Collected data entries

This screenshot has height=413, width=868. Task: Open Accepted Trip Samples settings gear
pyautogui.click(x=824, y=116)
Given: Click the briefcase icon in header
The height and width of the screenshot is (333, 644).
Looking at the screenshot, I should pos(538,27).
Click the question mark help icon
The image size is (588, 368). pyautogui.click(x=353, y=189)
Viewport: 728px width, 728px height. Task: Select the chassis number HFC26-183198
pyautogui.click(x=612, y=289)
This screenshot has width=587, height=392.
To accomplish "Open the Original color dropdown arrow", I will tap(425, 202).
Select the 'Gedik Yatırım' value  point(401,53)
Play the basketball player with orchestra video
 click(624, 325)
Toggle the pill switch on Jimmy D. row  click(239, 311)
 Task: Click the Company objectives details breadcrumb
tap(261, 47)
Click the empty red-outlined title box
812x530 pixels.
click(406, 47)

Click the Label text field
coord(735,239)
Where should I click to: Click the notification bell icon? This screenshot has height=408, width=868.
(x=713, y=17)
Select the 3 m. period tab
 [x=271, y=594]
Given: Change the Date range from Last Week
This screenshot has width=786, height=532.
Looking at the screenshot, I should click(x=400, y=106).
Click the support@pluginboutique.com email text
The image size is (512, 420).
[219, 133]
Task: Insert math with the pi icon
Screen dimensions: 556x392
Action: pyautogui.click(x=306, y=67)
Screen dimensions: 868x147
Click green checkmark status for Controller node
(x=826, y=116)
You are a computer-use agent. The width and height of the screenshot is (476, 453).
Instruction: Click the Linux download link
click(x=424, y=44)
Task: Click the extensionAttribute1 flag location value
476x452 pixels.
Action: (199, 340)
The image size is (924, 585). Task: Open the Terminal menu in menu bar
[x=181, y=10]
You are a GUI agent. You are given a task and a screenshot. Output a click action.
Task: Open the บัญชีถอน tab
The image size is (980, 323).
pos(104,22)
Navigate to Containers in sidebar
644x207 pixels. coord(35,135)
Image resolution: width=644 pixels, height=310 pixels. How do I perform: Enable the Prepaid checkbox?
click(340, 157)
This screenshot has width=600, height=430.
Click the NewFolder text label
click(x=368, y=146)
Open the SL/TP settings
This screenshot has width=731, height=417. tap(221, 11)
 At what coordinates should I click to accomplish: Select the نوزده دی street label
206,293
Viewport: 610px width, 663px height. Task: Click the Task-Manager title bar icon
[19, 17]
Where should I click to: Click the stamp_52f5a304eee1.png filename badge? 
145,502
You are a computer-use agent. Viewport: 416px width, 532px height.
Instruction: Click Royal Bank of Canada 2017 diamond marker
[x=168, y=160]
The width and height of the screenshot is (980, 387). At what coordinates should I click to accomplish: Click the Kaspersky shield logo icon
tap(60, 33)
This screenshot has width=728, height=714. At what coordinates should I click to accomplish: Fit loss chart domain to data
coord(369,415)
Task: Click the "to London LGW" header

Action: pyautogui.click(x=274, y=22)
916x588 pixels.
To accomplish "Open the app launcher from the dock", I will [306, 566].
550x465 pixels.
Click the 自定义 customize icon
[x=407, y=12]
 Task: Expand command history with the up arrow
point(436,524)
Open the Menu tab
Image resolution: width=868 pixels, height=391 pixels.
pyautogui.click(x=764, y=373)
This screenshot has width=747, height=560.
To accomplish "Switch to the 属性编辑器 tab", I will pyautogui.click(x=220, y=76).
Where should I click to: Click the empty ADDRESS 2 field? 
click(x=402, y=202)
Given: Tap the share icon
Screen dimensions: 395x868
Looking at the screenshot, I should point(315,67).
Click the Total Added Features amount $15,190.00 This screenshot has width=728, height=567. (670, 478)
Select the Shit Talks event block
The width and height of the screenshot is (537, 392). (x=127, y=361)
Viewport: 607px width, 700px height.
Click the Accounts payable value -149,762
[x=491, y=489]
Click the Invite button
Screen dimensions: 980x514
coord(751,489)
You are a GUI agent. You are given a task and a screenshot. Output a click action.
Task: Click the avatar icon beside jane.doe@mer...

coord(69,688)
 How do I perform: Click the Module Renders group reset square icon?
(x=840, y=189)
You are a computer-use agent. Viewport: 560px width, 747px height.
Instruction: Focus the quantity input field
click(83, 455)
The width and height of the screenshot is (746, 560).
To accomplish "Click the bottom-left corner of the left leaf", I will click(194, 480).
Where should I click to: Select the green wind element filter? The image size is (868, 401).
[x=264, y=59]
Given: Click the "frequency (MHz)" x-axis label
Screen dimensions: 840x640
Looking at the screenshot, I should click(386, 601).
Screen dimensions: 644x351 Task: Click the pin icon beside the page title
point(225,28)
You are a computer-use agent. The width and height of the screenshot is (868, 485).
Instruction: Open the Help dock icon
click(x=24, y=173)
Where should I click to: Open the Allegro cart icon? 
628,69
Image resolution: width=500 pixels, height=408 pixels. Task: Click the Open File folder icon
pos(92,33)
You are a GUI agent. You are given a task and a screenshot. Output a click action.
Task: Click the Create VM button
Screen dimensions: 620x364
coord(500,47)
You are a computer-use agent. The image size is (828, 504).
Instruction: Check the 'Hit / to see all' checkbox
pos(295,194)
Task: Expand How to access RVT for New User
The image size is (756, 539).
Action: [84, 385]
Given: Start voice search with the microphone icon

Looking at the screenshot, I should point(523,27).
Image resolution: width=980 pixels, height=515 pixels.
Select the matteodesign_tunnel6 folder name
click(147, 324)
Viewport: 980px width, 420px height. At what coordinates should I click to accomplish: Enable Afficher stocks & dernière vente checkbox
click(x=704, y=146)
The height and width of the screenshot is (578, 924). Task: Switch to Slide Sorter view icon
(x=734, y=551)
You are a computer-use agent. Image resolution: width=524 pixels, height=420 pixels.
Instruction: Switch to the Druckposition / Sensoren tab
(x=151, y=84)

▶ [Your task]
Report how many lines in these entries contain "agent". Answer with the number only.

▶ [Answer to this exercise]
9